Lets picture a moment in my life: I am working on some data and my Nokia is in my front pocket. Suddenly my right cheek is vibrating like the phone dances on my pocket. Feeling strange I check my mobile and there are no notifications.Yes its true I swear I felt it but there are messages or missed calls on my mobile.
I am not the one Mr. Amazing in this world who has regularly felt this phenomenon.. In one study into the phenomenon – variously dubbed “phantom ringing,” “phantom vibration syndrome” and vibranxiety – phantom phone vibrations were experienced by 68% of the people surveyed, with 87% of those feeling them weekly, and 13% daily.
The reasons to the plaque in our pocket is mysterious as its only recently that scientists have come to know about it and any peer-review research or suggestions or data on this ghostly buzz is null.
Alex Blaszczynski, chairman of the School of Psychology at the University of Sydney, thinks the vibrating sensation is triggered by electrical activity. “I expect it’s related to some of the electrical signals coming through in a transmission, touching on the surrounding nerves, giving a feeling of a vibration,” he told the Sydney Morning Herald, with the caveat that he hasn’t conducted any studies on the vibrations.But if he is true it means that such vibrations are not phantom but these are regular normal phenomena.
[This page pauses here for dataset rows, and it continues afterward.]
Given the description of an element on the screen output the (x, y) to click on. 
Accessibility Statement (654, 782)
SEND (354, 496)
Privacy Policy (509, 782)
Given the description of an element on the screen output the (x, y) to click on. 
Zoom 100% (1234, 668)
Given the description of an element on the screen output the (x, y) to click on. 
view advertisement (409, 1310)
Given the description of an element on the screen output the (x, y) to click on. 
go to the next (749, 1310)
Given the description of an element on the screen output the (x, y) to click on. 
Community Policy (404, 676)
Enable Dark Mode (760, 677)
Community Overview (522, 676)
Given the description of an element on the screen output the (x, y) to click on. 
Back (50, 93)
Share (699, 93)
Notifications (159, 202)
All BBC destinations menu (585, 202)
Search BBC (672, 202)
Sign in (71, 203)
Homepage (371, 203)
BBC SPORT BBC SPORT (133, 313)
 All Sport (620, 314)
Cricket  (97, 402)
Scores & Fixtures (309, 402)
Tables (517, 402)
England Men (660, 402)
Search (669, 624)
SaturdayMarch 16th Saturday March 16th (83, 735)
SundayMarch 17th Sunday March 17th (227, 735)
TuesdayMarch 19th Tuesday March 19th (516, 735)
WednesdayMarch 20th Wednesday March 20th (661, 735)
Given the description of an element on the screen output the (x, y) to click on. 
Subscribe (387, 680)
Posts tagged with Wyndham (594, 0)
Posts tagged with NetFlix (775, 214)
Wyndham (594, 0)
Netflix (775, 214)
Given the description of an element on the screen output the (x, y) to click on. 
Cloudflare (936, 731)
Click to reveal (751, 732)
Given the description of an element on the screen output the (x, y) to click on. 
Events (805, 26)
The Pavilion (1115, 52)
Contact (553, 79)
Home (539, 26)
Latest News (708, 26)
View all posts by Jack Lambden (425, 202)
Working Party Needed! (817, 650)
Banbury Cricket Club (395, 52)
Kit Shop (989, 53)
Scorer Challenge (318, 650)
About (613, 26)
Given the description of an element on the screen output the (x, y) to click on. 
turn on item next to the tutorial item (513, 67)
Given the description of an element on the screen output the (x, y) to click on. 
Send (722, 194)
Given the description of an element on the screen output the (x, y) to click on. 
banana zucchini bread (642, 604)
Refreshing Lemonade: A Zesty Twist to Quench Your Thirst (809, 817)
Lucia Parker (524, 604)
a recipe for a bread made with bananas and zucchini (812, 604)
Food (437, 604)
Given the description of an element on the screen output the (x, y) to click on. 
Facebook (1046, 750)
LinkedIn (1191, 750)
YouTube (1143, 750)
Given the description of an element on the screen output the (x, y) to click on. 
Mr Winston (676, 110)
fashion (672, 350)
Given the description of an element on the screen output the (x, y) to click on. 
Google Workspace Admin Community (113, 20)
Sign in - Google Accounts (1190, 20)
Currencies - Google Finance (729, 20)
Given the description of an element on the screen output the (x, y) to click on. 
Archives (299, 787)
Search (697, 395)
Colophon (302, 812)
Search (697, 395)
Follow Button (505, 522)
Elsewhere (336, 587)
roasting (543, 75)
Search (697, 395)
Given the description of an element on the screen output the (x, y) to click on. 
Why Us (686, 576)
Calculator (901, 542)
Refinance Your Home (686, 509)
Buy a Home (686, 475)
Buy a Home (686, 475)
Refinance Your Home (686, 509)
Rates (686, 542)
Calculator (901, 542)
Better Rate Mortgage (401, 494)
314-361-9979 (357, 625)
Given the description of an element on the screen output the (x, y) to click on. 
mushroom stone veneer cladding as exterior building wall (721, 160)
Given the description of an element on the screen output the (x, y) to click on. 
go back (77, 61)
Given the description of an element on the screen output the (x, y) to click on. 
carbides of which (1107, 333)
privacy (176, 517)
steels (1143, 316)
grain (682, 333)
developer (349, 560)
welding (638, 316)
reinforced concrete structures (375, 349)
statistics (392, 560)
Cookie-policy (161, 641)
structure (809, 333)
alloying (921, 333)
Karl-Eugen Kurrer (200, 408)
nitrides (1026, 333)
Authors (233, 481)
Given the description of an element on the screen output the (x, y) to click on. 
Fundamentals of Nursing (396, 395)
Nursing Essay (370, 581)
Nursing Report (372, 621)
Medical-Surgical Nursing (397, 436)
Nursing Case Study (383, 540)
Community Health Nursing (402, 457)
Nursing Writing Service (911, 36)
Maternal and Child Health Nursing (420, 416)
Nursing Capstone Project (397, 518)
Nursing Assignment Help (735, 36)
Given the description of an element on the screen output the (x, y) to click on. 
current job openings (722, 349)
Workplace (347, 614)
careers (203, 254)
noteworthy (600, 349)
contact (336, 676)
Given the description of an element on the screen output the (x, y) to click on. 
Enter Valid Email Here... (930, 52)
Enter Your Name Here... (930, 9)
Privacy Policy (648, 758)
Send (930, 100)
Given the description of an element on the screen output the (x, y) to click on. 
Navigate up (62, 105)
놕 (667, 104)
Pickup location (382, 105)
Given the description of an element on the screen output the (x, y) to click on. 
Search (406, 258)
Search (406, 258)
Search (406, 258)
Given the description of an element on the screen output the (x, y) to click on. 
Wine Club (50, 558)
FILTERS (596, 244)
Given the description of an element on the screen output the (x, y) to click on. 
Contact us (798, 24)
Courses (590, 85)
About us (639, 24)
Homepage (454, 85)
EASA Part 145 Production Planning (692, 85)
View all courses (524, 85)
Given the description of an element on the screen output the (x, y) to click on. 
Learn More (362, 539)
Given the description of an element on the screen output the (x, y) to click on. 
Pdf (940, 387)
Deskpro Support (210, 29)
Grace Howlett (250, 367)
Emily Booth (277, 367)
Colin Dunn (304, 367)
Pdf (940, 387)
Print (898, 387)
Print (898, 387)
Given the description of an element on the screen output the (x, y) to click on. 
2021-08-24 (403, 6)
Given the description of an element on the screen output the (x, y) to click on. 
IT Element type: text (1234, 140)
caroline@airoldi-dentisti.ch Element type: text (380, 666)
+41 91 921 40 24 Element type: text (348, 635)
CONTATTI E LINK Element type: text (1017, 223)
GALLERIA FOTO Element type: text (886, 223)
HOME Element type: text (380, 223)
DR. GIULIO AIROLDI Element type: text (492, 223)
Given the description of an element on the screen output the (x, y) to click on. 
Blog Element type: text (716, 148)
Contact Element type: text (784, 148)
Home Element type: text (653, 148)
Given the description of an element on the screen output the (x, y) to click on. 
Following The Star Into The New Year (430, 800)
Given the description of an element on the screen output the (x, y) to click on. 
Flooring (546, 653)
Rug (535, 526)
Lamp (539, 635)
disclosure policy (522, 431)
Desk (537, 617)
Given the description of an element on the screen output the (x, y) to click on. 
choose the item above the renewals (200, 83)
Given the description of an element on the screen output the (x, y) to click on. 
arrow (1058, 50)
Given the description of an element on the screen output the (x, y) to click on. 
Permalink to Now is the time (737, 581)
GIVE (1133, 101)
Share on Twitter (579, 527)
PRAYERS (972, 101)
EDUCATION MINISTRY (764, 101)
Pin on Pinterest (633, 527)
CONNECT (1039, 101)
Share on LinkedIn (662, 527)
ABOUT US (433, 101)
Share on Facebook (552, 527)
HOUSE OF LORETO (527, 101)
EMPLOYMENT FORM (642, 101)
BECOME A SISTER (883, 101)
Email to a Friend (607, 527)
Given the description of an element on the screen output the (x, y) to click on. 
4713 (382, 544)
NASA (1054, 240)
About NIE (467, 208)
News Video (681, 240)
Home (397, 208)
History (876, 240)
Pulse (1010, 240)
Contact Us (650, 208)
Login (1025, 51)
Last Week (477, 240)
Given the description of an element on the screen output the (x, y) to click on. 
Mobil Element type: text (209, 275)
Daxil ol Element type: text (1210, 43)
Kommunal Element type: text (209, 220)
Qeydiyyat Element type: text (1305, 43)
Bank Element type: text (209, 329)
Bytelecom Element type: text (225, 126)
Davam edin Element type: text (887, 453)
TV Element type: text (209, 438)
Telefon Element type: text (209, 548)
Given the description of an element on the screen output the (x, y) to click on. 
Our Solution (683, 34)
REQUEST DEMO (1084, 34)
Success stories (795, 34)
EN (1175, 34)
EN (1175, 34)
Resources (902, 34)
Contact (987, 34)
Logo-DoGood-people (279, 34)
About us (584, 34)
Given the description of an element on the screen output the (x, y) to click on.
It can be similar to the situation when your phone is near speaker and you hear a paining weird buzzing noise when it “handshakes” with the cell tower.
After a little googling it lead me to Larry Rosen, a professor of psychology at California State University offers a different idea in his book, iDisorder.He says that since we’re almost always anticipating some sort of technological interaction, especially with our smartphones, we inevitably interpret some unrelated stimuli, like our pants rubbing against our leg or a chair dragging against the floor, as a phone call. Michael Rothberg, a clinician investigator at Baystate Medical Center in Springfield, Massachusetts, who conducted the survey mentioned earlier, says that vibranxiety might be caused by the misinterpretation of sensory signals in our brain.
“In order to deal with an overwhelming amount of sensory input,” Rothberg and his team say in their study, “the brain applies filters or schema based on what it expects to find, a process known as hypothesis guided search.” In short we the phone users become so attentive and responsive to the vibration that we simply experience a false alarm. Rightly said – ” To err is Human”
Want To Make It Stop??
Phantom vibrations don’t appear to cause any harm, but if the mild annoyance is too much for you, they can be stopped. Thirty-nine percent of the people in Rothberg’s survey – all medical staff who had a phone or pager on them all day – were able to stop the vibrations either by taking the device off vibrate mode and using the audible ringer, changing the location of the device on their person, or using a different device (success rates were 75%, 63% and 50%, respectively).